# Spitze abgebrochen



## guebue (7. Juni 2007)

Hallo, 

war gestern Angeln und mir ist leider die Spitze meiner neuen Teleskoprute (Balzer Zander Saphir IM 10 3,40 m) abgebrochen.
Zu allem Übel bin ich auch noch selbst Schuld!!!#q 

Wo kann ich die Rute reparieren lassen? Beim Händler oder besser direkt an Balzer einschicken? Oder kann ich mir die neue Spitze schicken lassen und selbst einbauen (kann ja so schwer nicht sein, oder?).
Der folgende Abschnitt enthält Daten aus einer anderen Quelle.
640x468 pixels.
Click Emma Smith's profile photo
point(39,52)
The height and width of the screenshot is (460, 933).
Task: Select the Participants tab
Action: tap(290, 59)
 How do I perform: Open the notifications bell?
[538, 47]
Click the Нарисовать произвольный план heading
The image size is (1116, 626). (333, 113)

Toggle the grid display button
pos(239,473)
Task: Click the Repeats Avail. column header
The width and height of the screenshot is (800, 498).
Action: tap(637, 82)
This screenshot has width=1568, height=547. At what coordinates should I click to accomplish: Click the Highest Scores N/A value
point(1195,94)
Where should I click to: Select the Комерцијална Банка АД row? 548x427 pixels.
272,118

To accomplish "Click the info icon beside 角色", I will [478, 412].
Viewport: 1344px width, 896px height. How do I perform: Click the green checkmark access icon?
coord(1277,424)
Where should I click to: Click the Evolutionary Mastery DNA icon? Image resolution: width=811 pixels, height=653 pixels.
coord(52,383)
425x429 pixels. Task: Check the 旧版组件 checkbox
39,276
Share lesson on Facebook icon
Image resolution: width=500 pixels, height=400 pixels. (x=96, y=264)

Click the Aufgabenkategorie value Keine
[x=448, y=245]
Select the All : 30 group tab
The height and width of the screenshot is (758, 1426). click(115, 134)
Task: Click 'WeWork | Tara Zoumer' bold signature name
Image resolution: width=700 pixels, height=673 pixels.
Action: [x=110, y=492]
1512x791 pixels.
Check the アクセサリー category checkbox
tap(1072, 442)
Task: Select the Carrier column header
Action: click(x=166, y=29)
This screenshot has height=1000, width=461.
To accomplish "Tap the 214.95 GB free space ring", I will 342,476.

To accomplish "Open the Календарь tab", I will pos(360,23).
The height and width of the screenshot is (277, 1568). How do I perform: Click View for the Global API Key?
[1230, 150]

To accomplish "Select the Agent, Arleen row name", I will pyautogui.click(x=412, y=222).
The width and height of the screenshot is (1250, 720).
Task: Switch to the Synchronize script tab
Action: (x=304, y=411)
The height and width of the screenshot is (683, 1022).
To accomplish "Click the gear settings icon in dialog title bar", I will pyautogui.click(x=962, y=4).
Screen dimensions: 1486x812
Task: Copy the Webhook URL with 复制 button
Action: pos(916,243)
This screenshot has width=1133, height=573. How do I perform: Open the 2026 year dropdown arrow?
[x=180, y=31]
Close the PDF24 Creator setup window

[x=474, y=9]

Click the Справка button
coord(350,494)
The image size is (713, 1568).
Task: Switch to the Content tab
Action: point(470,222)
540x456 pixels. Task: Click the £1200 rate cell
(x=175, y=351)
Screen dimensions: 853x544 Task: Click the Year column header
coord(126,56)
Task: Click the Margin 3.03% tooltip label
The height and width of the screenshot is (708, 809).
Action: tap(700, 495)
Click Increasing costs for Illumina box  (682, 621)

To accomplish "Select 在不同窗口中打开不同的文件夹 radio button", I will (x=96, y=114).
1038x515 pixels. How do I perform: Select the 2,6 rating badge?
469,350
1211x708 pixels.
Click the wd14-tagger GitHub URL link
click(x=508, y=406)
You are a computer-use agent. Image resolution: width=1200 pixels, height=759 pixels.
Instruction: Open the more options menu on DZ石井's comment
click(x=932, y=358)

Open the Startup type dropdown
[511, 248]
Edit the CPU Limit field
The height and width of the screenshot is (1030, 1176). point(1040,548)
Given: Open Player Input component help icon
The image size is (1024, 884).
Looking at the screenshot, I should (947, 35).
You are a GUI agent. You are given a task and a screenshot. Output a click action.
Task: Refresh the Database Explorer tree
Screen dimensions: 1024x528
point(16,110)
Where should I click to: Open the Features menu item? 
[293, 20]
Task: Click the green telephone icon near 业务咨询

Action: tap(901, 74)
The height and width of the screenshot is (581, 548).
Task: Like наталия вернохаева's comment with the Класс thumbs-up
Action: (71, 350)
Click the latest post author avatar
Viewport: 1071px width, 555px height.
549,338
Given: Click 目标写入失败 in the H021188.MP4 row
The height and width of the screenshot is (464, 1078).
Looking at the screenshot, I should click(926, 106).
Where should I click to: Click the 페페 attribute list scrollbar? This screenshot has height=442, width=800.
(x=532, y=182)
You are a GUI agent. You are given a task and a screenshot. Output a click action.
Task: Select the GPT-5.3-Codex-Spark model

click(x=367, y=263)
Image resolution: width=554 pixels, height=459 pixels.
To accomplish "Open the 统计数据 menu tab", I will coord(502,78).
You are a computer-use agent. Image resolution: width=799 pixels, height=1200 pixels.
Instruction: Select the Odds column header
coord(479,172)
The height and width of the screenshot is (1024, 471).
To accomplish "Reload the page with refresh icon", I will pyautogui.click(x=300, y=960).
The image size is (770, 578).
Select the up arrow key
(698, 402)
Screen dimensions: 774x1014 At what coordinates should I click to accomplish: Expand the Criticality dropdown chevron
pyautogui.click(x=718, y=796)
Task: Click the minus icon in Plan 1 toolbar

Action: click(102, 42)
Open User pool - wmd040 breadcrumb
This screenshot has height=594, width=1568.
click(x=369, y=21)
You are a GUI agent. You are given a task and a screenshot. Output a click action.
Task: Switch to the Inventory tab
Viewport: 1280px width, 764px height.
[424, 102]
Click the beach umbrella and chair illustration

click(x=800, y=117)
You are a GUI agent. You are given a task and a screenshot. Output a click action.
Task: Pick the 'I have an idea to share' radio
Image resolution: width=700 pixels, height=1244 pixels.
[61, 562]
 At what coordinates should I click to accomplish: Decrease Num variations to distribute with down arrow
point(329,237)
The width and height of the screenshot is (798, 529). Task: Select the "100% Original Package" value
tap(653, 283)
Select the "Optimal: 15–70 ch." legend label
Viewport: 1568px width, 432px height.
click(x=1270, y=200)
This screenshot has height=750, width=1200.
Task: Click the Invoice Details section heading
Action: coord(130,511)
Bitte um Tipps für einen ungeschickten Anfänger.:c

Grüße guebue


----------



## Dienststelle-Ast (7. Juni 2007)

*AW: Spitze abgebrochen*

Wie lang ist denn das abgebrochene Stück?
Wenns nicht allzu viel ist, kauf Dir einen passenden Spitzenring
und klebe den mit Heißkleber an die neue Spitze, fertig.
Dann ist die Rute halt ein paar Zentimeter kürzer.
Das kostet alles zusammen 1,20.
Einschicken kostet bei gleicher Leistung ca. 20 € mehr.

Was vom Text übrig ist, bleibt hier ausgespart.